§ **Records shown**:
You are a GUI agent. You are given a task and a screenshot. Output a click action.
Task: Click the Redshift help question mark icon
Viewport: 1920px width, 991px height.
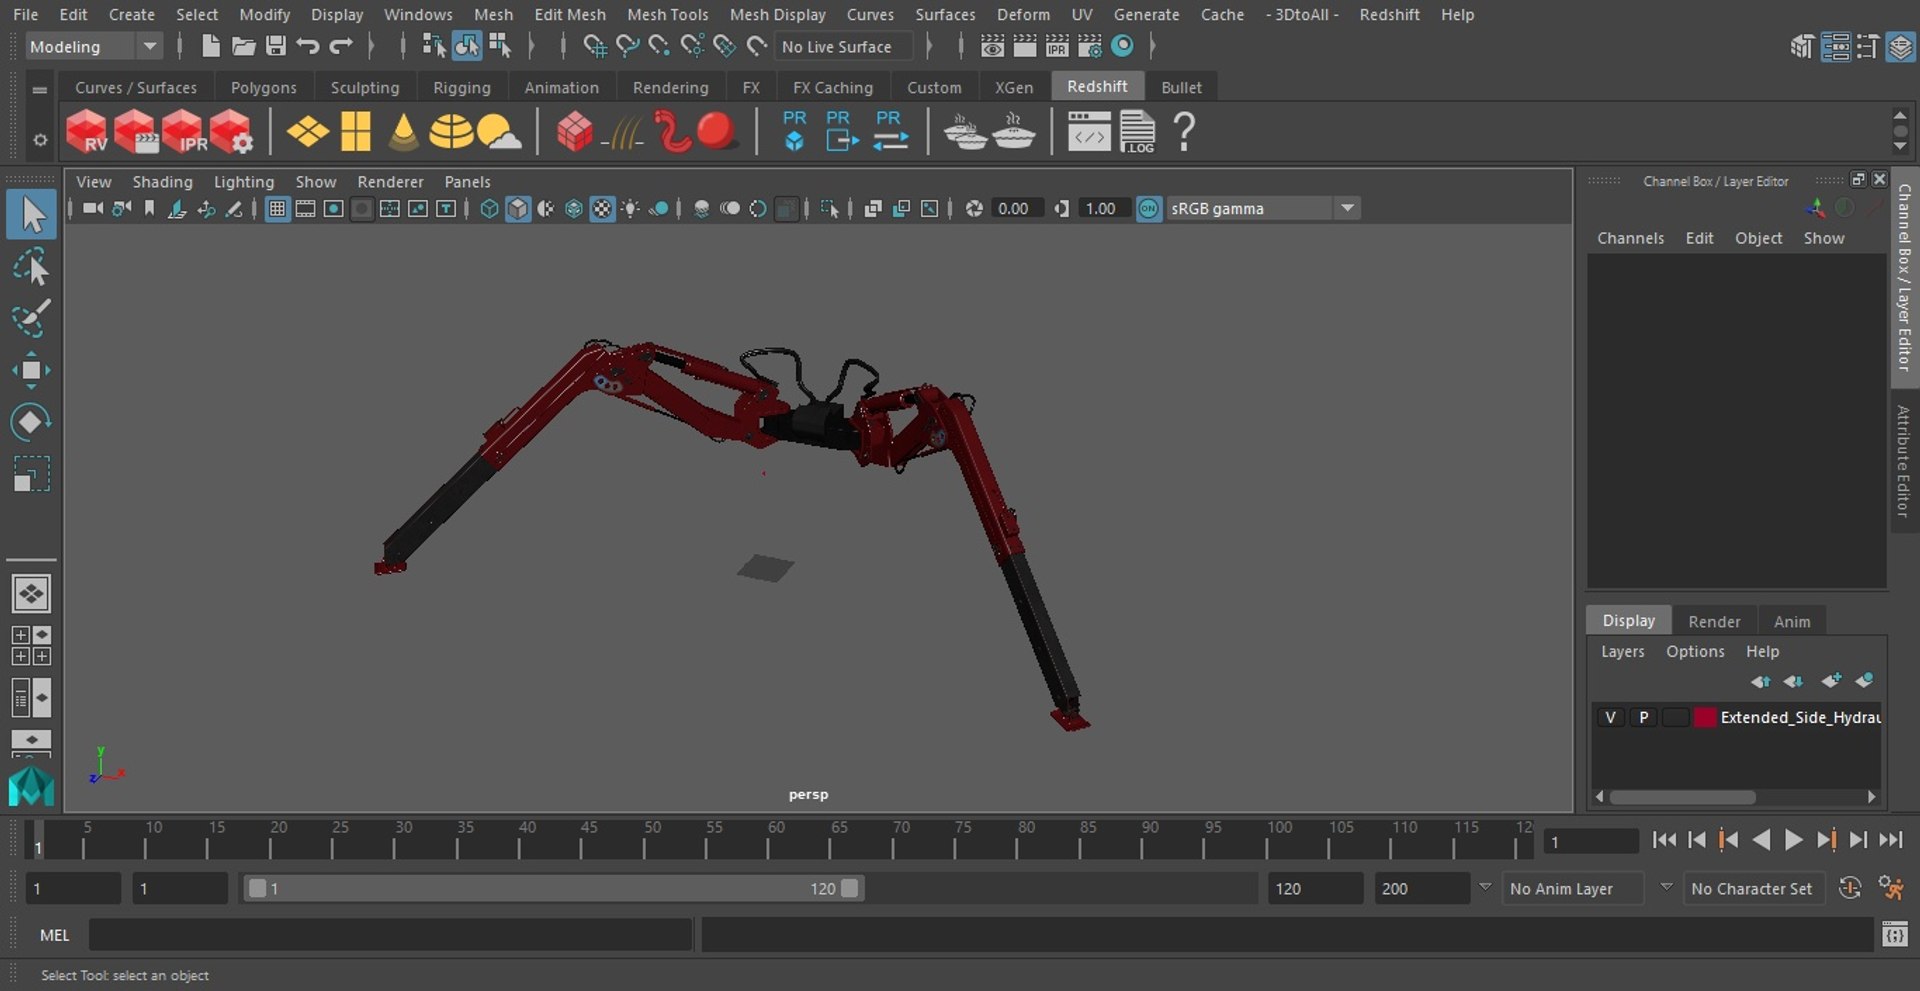(x=1184, y=132)
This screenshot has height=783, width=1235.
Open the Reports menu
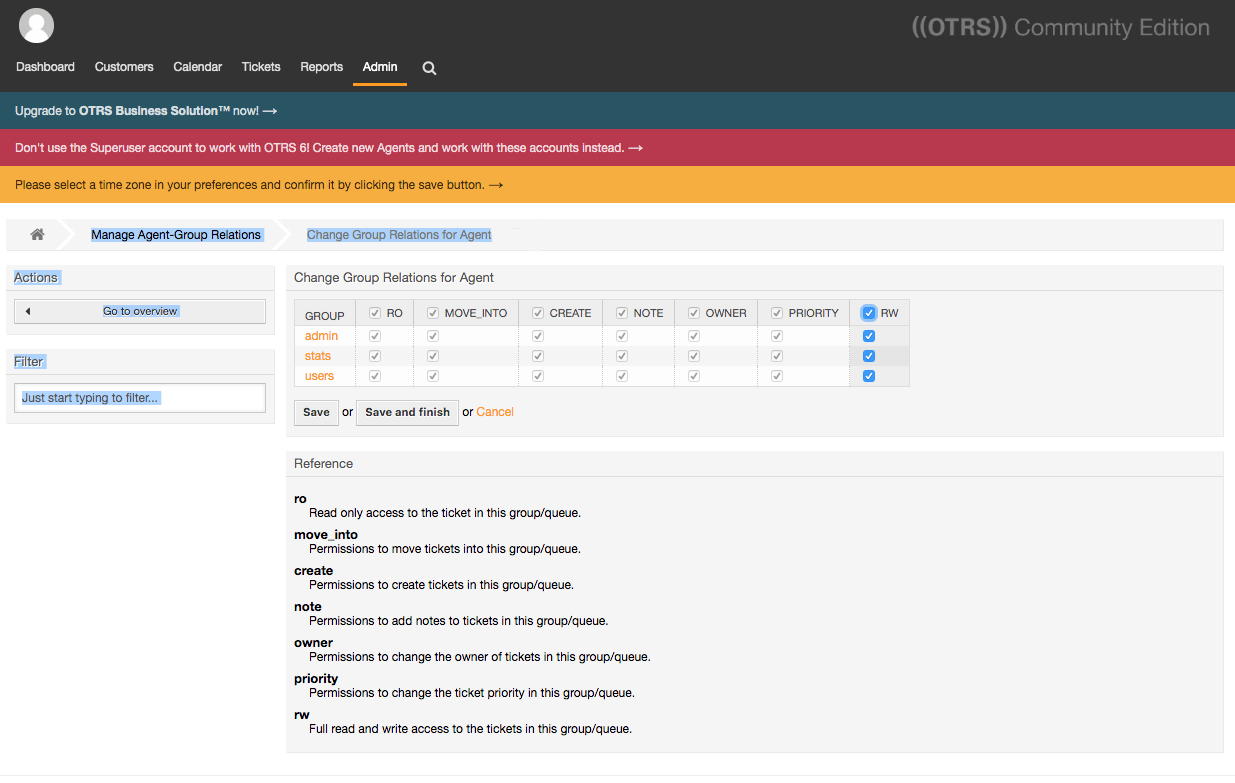[x=322, y=67]
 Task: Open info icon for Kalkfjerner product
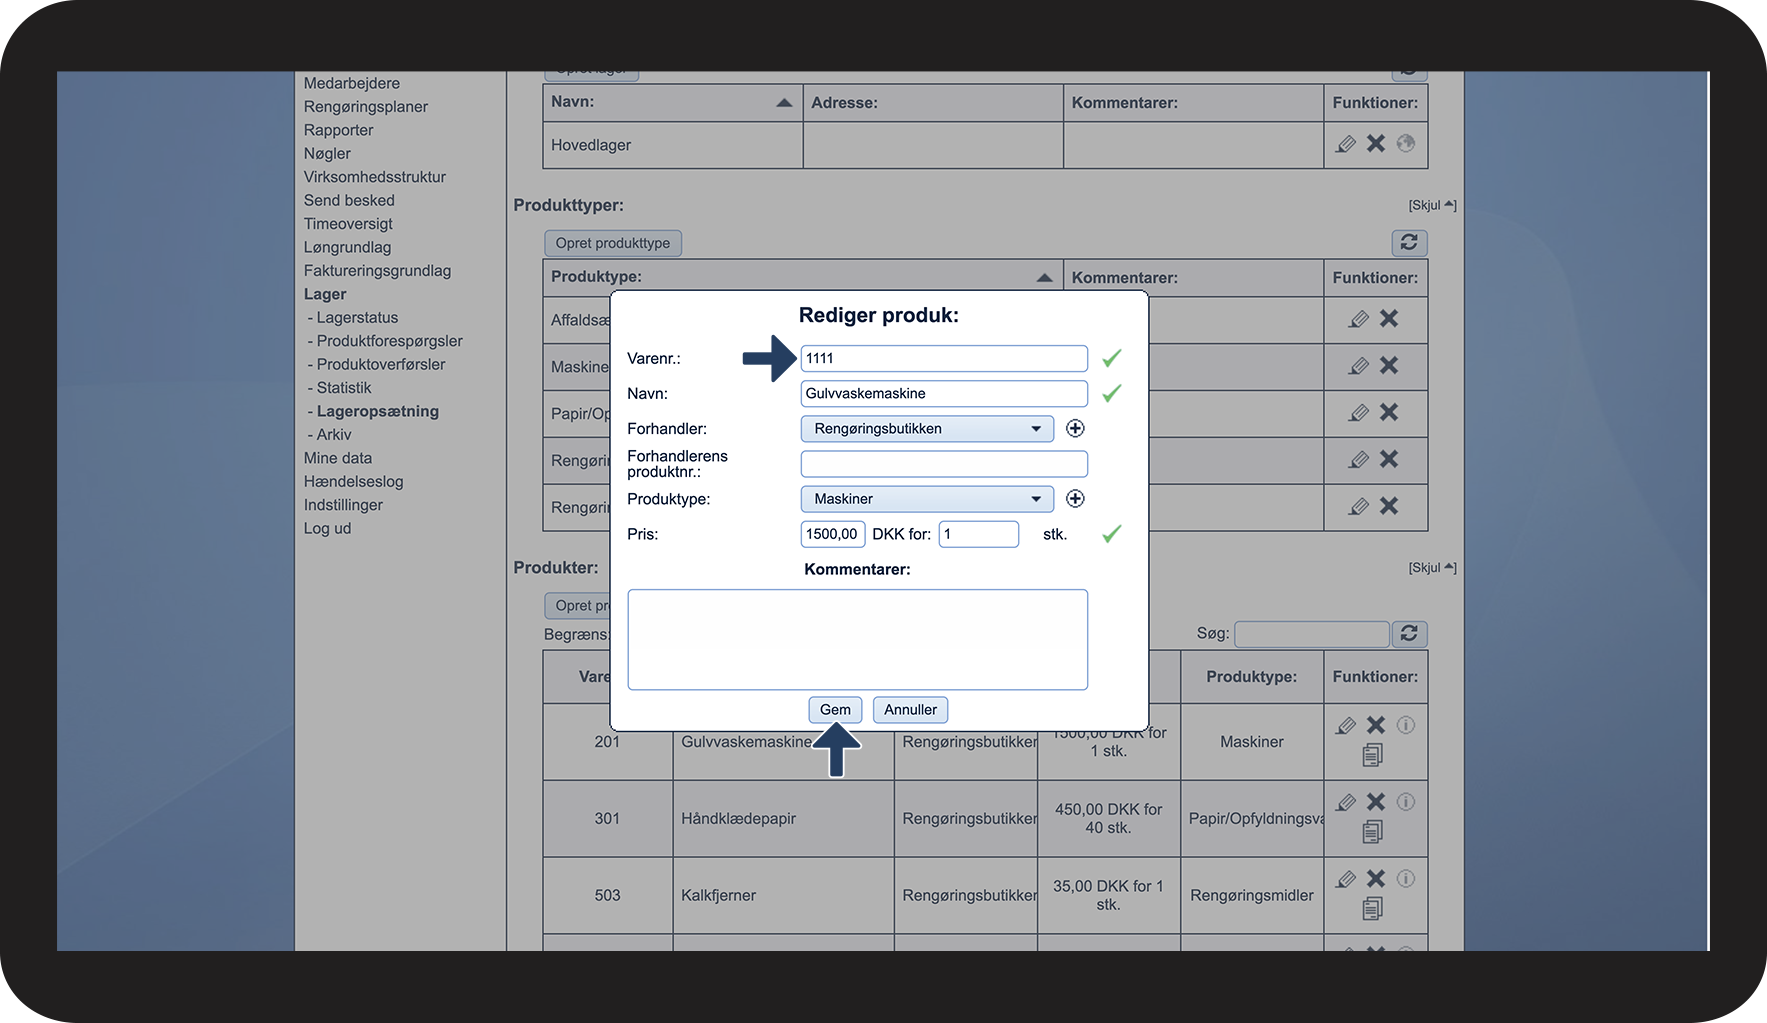[x=1406, y=879]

§ **Task statement**:
Leave out the pictures, and write out exactly the lines from the one containing "Open the Reports menu" through the last line of the listing, both included.

§ **Response for this exercise**:
Open the Reports menu
[x=322, y=67]
 Task: Open info icon for Kalkfjerner product
[x=1406, y=879]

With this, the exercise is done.